Fibrosis is also associated with AF. There are different modes of fibrosis: reactive interstitial fibrosis that separates muscle bundles, and reparative fibrosis (final) that replaces dead cardiomyocytes.54 The presence of fibrosis interferes with electrical continuity due to non-conductive patches, slows conduction due to longer paths, alters the balance of refractory and excitability properties, and may anchor re-entry. Furthermore, due to fibroblast electrical coupling with cardiomyocytes, fibrosis may promote ectopic activity.
“Surprisingly, right atrial fibrosis is also quite common; in fact, there’s more fibrosis in the right atrial appendage compared to the left atrial appendage. This brings into question the forgotten chamber when we’re ablating AF and the potential role of fibrosis in the right atrium,” Dr Nazarian commented.
He went on to explain his work in image-based arrhythmia substrate assessment, and its promise as a tool for arrhythmia management in the era of ‘precision medicine’.55,56 Late gadolinium enhancement (LGE) on CMR is associated with reduced voltage, decreased atrial function, and decreased conduction velocity. The association of AF persistence with AF recurrence post ablation is entirely mediated by the extent of fibrosis at baseline. However, LGE on CMR does not distinguish reactive fibrosis (i.e. potentially transient) versus replacement fibrosis, which is permanent.

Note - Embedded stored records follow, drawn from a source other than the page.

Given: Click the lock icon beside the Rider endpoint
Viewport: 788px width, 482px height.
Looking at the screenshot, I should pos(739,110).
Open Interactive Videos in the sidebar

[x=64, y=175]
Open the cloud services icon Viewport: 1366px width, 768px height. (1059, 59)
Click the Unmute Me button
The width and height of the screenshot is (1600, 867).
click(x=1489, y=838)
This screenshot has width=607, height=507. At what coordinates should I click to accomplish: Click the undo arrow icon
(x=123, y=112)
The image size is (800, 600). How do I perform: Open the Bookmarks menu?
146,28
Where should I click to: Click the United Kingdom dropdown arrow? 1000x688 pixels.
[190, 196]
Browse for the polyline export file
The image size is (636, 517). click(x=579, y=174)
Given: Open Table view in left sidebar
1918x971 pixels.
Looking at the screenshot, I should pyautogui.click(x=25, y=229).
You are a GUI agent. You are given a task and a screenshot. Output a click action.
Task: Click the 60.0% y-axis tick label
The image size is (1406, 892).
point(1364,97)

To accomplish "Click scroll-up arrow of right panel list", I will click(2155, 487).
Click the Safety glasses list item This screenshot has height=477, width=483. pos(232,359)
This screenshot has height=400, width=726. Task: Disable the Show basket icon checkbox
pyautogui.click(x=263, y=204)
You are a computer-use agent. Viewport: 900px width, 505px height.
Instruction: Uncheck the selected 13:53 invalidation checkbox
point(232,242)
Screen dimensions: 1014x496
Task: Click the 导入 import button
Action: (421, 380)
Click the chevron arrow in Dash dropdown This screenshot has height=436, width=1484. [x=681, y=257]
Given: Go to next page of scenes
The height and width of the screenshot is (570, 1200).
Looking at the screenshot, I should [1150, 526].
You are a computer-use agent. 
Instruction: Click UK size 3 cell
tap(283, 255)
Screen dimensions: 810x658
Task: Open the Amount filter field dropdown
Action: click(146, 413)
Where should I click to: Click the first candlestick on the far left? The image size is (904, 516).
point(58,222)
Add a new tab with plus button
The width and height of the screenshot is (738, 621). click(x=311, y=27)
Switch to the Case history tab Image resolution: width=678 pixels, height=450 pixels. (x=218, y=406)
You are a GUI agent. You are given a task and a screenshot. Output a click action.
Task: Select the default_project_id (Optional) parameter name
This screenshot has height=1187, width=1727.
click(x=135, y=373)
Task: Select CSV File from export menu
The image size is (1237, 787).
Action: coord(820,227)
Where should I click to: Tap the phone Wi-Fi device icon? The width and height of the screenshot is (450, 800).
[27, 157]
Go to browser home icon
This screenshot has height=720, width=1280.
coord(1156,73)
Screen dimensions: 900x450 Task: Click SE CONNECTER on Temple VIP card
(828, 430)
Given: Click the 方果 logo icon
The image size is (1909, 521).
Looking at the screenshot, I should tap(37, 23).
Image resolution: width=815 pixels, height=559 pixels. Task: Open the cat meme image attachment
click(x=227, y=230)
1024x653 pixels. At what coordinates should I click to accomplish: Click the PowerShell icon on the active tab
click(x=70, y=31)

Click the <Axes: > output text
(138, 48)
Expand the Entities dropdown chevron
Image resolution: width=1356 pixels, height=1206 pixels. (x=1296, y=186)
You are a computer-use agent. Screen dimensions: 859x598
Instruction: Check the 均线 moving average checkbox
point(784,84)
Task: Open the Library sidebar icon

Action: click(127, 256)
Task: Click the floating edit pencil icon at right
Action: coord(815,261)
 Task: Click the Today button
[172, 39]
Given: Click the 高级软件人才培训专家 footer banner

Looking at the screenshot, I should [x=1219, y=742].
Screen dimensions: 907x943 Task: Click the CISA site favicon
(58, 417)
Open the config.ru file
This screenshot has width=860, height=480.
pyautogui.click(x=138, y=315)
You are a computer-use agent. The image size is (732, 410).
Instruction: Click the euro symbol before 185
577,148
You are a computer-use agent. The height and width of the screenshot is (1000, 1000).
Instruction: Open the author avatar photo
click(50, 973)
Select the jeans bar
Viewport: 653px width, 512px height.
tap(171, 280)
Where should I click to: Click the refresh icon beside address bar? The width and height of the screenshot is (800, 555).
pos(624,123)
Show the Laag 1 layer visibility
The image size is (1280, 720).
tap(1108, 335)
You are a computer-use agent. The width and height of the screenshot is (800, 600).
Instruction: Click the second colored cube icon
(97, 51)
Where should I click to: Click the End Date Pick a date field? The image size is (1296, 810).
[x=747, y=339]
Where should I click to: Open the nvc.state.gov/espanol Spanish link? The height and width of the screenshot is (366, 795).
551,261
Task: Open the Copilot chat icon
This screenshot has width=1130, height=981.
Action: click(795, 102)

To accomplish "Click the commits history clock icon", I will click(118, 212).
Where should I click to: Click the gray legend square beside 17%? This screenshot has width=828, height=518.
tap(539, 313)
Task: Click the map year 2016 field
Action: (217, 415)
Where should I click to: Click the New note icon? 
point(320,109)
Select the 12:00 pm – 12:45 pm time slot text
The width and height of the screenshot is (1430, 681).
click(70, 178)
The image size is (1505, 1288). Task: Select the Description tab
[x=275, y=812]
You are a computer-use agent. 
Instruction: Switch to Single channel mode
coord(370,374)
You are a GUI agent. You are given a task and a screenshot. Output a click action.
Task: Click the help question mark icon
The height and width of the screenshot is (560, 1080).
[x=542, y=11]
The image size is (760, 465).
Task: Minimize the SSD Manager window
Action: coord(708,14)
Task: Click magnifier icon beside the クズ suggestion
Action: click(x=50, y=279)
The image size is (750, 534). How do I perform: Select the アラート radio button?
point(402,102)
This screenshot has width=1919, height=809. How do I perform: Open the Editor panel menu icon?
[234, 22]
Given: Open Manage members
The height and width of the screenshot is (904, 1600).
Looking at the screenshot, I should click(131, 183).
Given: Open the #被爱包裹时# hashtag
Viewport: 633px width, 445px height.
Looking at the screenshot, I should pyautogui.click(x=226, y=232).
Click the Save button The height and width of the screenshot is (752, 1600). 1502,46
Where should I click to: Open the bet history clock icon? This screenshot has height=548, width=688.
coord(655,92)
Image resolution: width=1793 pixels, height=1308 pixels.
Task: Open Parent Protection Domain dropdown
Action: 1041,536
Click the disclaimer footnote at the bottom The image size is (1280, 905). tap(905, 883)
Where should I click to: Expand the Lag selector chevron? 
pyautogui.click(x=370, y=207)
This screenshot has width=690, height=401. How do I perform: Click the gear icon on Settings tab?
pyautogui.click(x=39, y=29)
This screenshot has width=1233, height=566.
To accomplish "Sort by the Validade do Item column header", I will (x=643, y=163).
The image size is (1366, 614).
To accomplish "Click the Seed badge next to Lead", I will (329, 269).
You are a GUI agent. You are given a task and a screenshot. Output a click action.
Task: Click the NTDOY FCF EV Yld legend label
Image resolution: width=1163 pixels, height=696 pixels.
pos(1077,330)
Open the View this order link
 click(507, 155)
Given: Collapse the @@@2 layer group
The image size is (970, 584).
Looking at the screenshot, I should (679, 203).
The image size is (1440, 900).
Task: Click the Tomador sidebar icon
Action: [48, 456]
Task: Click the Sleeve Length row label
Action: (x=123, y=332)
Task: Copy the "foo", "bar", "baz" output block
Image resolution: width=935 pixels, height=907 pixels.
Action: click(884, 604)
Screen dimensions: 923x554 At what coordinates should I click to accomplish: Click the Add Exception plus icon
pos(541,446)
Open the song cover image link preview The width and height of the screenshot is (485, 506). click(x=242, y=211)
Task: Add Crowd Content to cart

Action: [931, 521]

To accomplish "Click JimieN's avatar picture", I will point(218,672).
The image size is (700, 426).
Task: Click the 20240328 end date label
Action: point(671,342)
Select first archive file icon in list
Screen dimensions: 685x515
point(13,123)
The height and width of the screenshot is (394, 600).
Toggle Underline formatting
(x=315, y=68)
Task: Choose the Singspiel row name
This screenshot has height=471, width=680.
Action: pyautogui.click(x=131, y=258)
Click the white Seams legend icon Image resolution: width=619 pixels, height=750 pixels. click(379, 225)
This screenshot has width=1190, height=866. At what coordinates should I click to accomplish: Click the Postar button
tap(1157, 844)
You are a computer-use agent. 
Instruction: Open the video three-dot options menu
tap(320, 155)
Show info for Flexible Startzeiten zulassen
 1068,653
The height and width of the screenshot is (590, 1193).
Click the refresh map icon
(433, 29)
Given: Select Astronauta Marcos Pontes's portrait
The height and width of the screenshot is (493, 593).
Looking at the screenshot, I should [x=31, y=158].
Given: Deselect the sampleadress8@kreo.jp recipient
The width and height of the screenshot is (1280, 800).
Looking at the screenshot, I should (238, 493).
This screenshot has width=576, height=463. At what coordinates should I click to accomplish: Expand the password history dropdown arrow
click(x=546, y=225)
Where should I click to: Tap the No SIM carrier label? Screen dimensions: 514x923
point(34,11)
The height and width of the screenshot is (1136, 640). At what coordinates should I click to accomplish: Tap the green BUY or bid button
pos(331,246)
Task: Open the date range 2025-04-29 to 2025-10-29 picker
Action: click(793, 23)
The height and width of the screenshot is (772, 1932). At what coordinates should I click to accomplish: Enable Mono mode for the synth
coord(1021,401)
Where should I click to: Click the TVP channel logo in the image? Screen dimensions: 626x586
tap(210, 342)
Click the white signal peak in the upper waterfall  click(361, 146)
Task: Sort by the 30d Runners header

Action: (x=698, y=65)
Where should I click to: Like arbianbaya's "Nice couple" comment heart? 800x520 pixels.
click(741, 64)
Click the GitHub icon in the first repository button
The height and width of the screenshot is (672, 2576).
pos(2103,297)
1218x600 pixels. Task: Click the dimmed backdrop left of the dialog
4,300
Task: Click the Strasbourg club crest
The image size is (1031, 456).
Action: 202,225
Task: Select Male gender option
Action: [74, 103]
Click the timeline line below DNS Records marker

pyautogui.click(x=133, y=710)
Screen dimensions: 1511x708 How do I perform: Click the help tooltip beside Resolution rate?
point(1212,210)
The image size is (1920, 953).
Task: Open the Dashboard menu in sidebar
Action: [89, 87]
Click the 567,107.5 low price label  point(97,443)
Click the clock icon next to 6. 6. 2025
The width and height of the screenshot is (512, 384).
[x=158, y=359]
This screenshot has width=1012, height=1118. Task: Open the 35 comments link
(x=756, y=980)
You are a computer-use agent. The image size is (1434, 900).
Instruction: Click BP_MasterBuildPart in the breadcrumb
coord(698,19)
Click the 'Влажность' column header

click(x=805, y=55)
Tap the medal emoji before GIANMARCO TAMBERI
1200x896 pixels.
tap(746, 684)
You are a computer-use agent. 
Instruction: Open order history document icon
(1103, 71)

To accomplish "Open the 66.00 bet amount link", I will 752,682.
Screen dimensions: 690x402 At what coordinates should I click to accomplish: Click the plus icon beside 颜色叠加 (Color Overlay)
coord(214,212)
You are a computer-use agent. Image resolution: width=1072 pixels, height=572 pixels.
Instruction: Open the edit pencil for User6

“I wasn’t fully convinced of gadolinium imaging, but we started to see these beautiful linear lesions following ablation, that not only show ablation related scar but also highlight areas of pre-existing fibrosis,” said Dr Nazarian. “Atrial function also closely associates with fibrosis as measured by LGE. Passive atrial EF is closely associated with fibrosis based on our data. Active EF is just on the border of statistical significance. All strain parameters are also strongly associated with the extent of late gadolinium enhancement.” These associations have obvious implications for stroke risk stratification in the setting of AF.